Monday, September 10, 2007

Taking Exception with Exceptions

Exceptions in Java are thrown when an abnormal condition arises. Exceptions not handled by a method are passed (via the throws keyword) to its parent. More often that not, test suites focus on the normal behavior of a method, and skip over the cases where the unhandled exceptions are thrown. A comprehensive unit testing effort should test each error condition separately. Thus, fewer thrown exceptions means fewer individual tests will be needed.

Consider a method with this signature:

public void foo() throws Exception1, Exception2, Exception3

What if there's a bug in this method that causes Exception1 to be thrown instead of Exception2? In order to fully test this method, our test suite needs to include at least three JUnit tests to confirm that the proper exception is thrown when the corresponding abnormal condition arises.

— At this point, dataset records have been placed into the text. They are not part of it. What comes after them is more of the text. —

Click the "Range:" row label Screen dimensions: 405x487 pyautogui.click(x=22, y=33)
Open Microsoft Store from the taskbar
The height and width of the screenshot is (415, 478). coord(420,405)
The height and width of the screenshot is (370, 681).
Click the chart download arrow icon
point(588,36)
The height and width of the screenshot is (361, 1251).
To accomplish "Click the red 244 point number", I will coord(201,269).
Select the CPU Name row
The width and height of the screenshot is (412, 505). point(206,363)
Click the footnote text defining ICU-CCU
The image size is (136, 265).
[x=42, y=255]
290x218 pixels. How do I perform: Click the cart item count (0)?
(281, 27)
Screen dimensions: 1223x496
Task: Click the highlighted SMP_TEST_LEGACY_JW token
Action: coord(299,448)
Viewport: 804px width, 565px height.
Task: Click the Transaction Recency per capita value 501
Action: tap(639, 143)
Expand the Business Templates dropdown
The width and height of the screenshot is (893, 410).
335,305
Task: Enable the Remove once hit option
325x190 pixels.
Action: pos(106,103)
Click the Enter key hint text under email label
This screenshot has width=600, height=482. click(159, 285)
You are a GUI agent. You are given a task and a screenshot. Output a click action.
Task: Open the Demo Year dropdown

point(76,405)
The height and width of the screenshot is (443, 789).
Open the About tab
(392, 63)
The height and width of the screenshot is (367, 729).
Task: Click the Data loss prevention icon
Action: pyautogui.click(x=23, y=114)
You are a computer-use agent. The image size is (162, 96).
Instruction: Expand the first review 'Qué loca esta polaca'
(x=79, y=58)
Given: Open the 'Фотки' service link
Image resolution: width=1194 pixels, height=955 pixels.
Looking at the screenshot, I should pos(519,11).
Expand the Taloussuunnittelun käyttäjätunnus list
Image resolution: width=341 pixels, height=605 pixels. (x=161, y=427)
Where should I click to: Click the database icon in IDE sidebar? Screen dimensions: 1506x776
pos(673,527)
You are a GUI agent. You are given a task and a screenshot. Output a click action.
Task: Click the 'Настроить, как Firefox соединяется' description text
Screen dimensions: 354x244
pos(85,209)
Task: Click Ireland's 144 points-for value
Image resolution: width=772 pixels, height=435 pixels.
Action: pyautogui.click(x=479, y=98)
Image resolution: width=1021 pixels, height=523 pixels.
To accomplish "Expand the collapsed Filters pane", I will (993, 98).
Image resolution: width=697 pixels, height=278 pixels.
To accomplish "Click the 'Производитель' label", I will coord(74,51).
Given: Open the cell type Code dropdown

Even if the correct type of exception is thrown, it may be the case that all three exception types are handled the same way, or it may be that some of the exceptions can be handled by the method itself. If we can remove even one of the thrown exception types, we'll reduce our testing effort by one-third. There is no shortcut for reducing the number of thrown exceptions, of course -- indeed, each distinct exception may be necessary -- but by keeping in mind the number of thrown exceptions as you code, you may be able to streamline your testing effort down the road.

Labels: , , ,

Monday, July 23, 2007

Seven Metrics to Improve Your Unit Testing

Unit testing is tough, regardless of manual or automated, test-first or test-after. With any of the approaches, there are certain metrics to pay attention to while you code. Staying within acceptable levels means your code will be much more testable, whether you unit test or not!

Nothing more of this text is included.